I doubted it. After all, I’d met lots of women in the past who gave great blowjobs and were fiending for kids, but I never had any interest in letting them even test drive an afternoon with Sophie.
So there had to be more to it than that because, for once, it wasn’t only about Sophie.
It was about me, me and the intense madness that crazy woman made me feel.
And it had been a long time since I’d felt much of anything except affection for my daughter and the occasional release of some pent up sexual frustration.
Of course, it also crossed my mind that I was only missing her because she’d been such a great help to me, talking to me so I didn’t drive off the road while I raced to the hospital, rubbing my back as we sat in those uncomfortable chairs so I would feel something besides blind panic, making me eat something.
Then again, after Sophie woke up and the fuss around her situation began to fade, I hadn’t stopped wanting Addison around. And that was the part I found strangest of all.
Regardless, I returned from my short trip home feeling refreshed and ready for another night in the hospital, which was good because after some time away, I finally had enough perspective to see that Austin didn’t look very well himself after a day of having the dry hospital air suck the moisture from his pores.

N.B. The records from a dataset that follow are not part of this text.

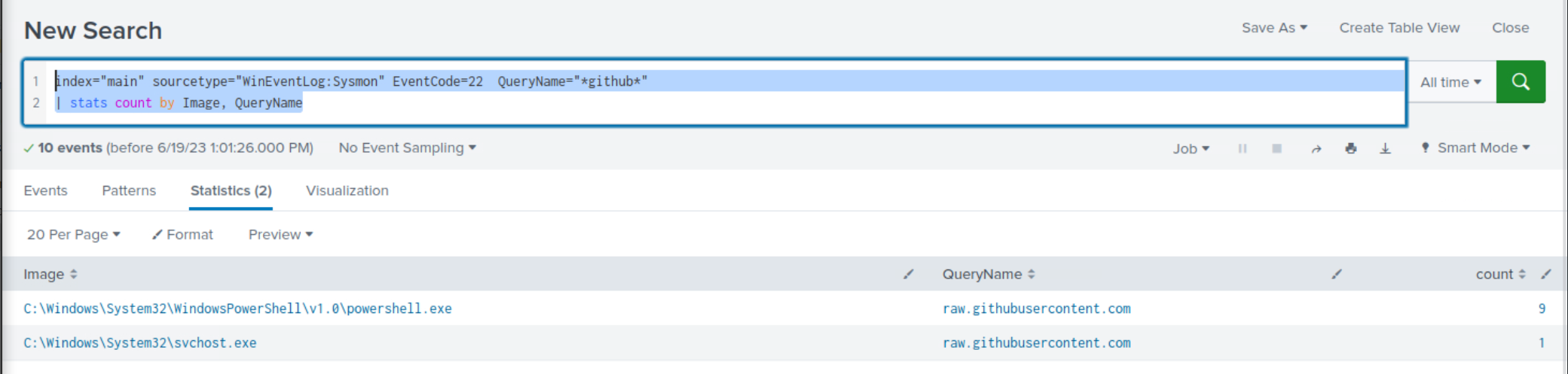This screenshot has height=374, width=1568.
Task: Pause the search job
Action: point(1242,148)
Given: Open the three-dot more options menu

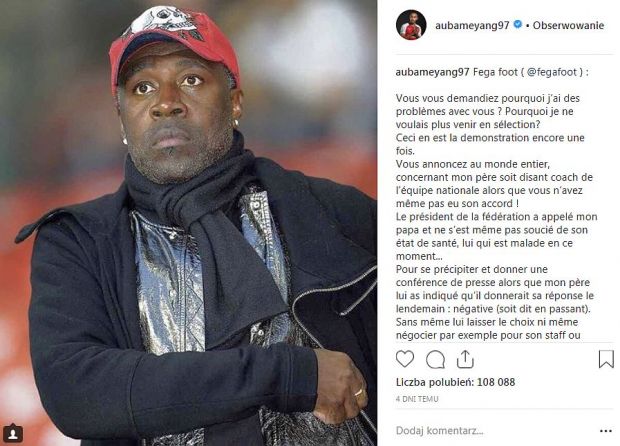Looking at the screenshot, I should (606, 431).
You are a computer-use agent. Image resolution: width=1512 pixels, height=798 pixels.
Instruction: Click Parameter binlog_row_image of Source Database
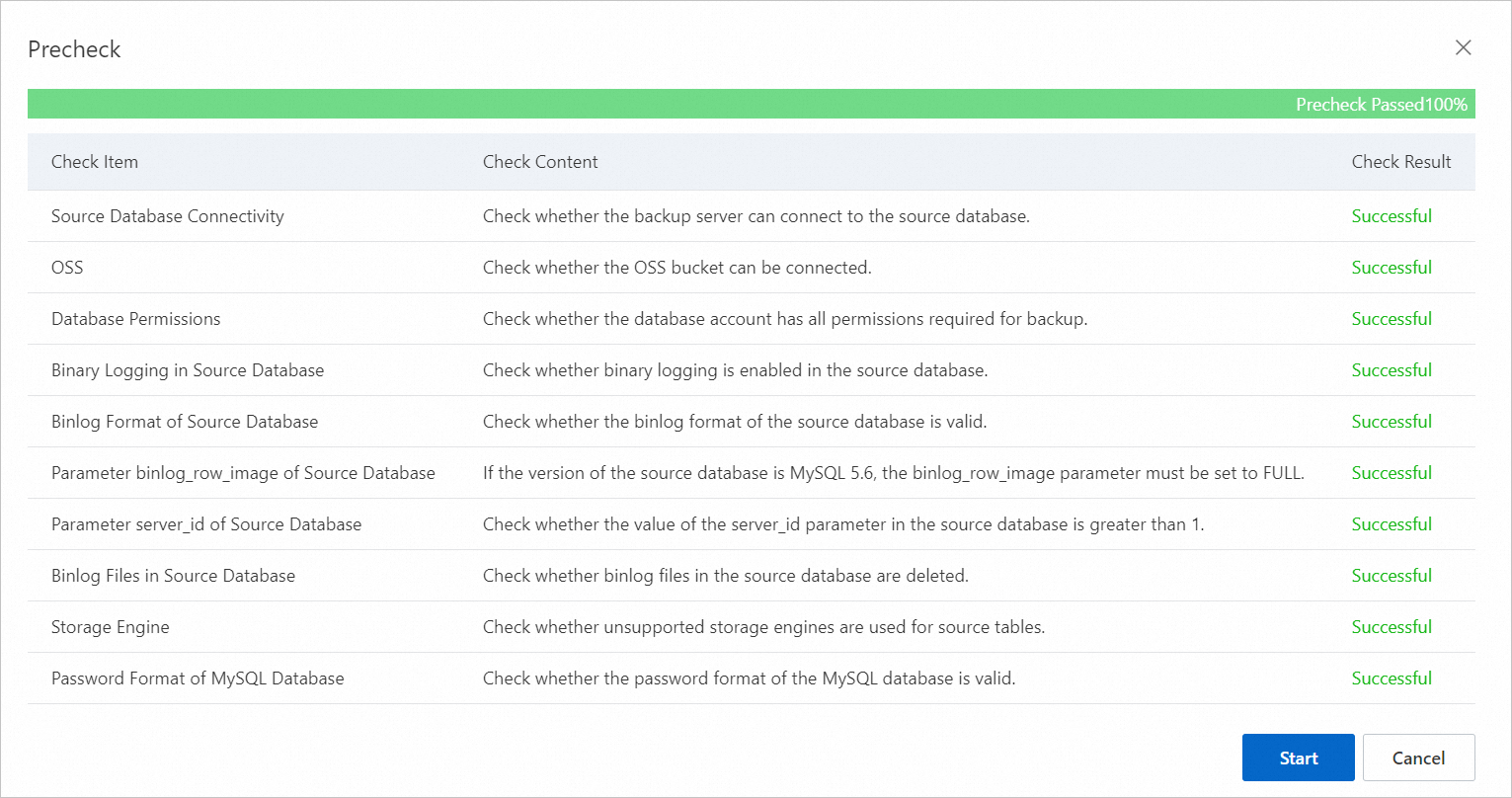pyautogui.click(x=243, y=473)
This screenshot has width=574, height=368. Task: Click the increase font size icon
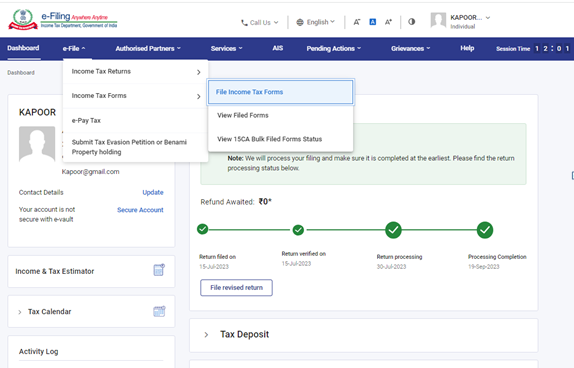tap(388, 22)
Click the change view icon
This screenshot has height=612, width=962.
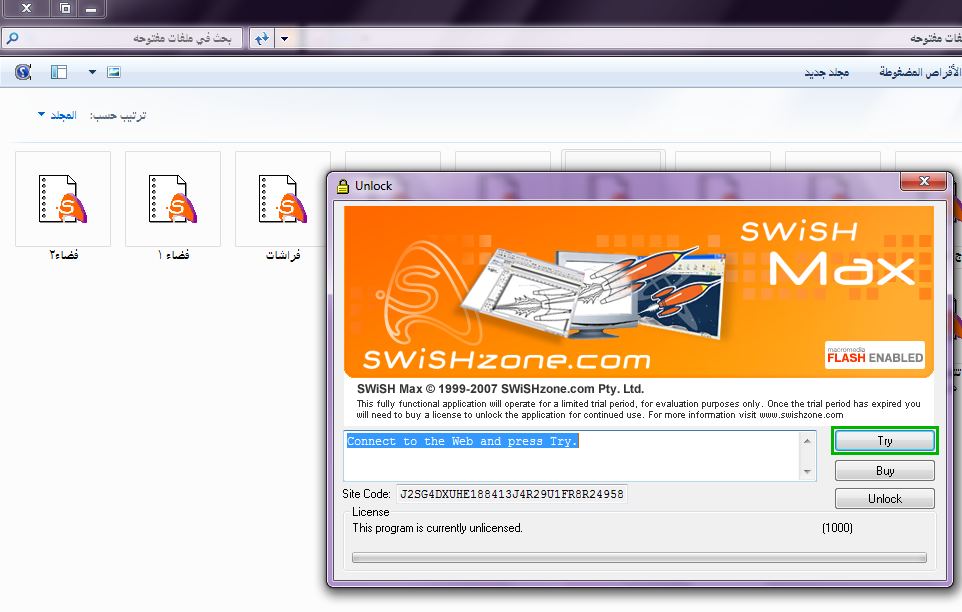(113, 72)
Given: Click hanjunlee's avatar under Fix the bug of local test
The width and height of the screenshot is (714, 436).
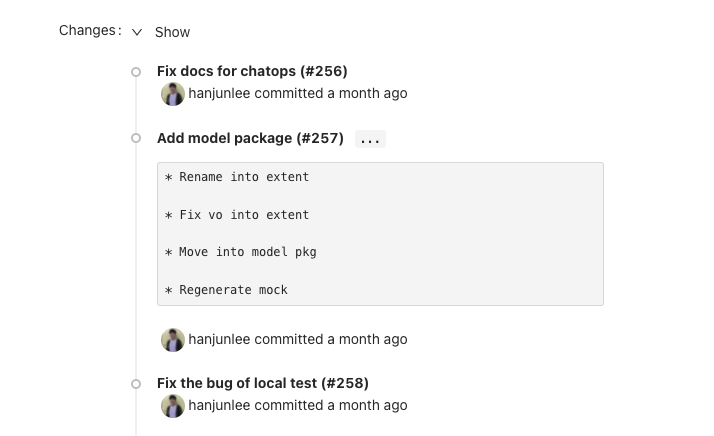Looking at the screenshot, I should pos(173,406).
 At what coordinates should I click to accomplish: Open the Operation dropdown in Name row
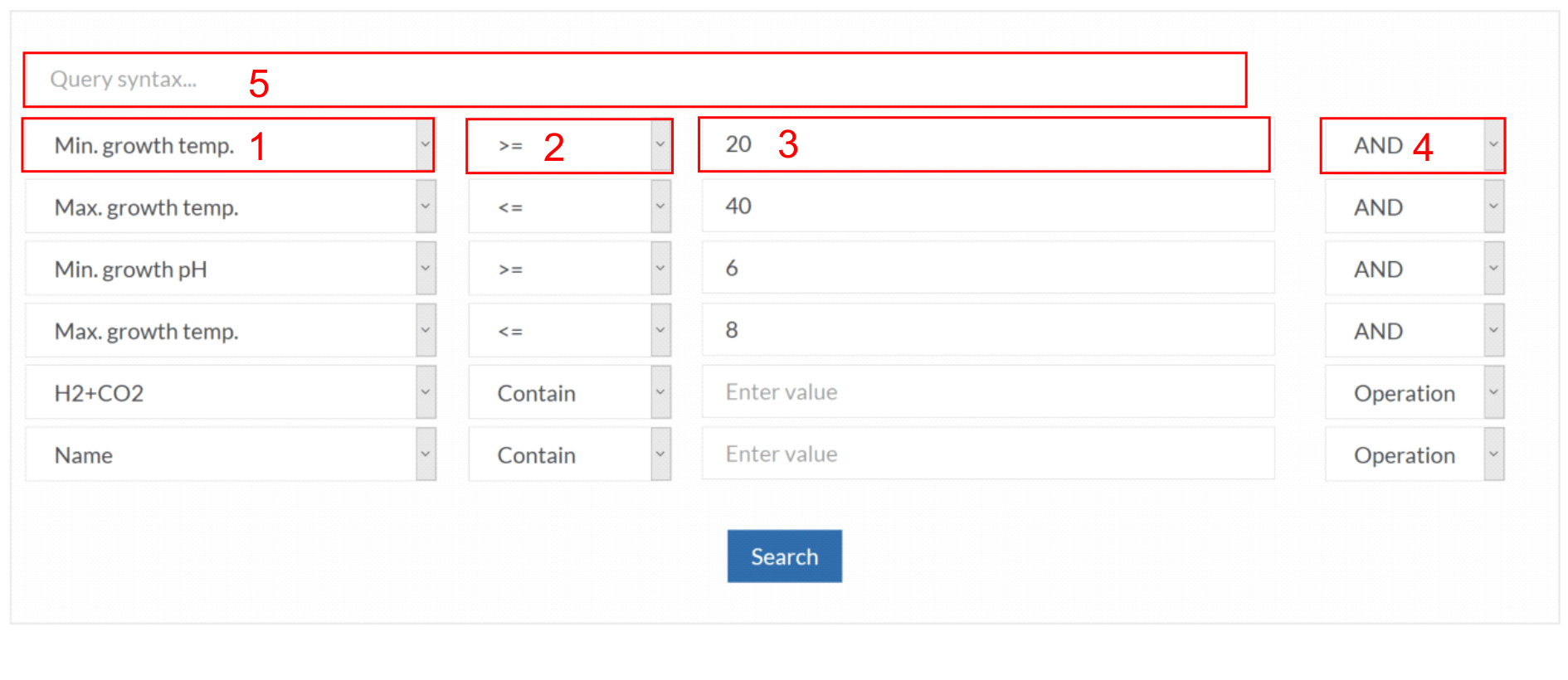[x=1415, y=454]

So I sent him home for the night.
But he was back by eight-thirty the next morning. And with McDonald’s breakfast, too, including my extra hash brown.
“Thanks,” I said, pulling the first one out of the bag. “You’re a lifesaver.”

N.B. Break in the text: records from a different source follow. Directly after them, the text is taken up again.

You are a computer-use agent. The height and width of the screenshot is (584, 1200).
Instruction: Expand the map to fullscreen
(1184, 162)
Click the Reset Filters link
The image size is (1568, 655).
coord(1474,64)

“I couldn’t bear the thought of tucking into my McGriddle while you ate crusty oatmeal.”
I shuddered.
He raised his eyebrows. “So how is she?”
I nodded. “She’s good. She’s chatty. Seems to me she’s good to go. Almost like nothing ever happened.”
“Did she sleep through the night?”
“She woke up twice that I know of, but I was right there.”
“Good.”
“They tried to get me to lie in another bed instead of sitting in the chair all night, but I was worried they would wheel me away.”
“Yeah,” he said. “I guess I never thought about how unsettling beds with wheels are, but I suppose you have a point.”
“Thanks again for this,” I said, crumpling the paper from hash brown number one and sticking it in the bag. “Now that she’s awake I can’t eat her food anymore.”
He rolled his eyes. “Any idea what they have planned for her today?”
“More brain scans. Some blood test results.”
“What about reflexes? Did they check her hand-eye coordination cause of her piano playing and everything?”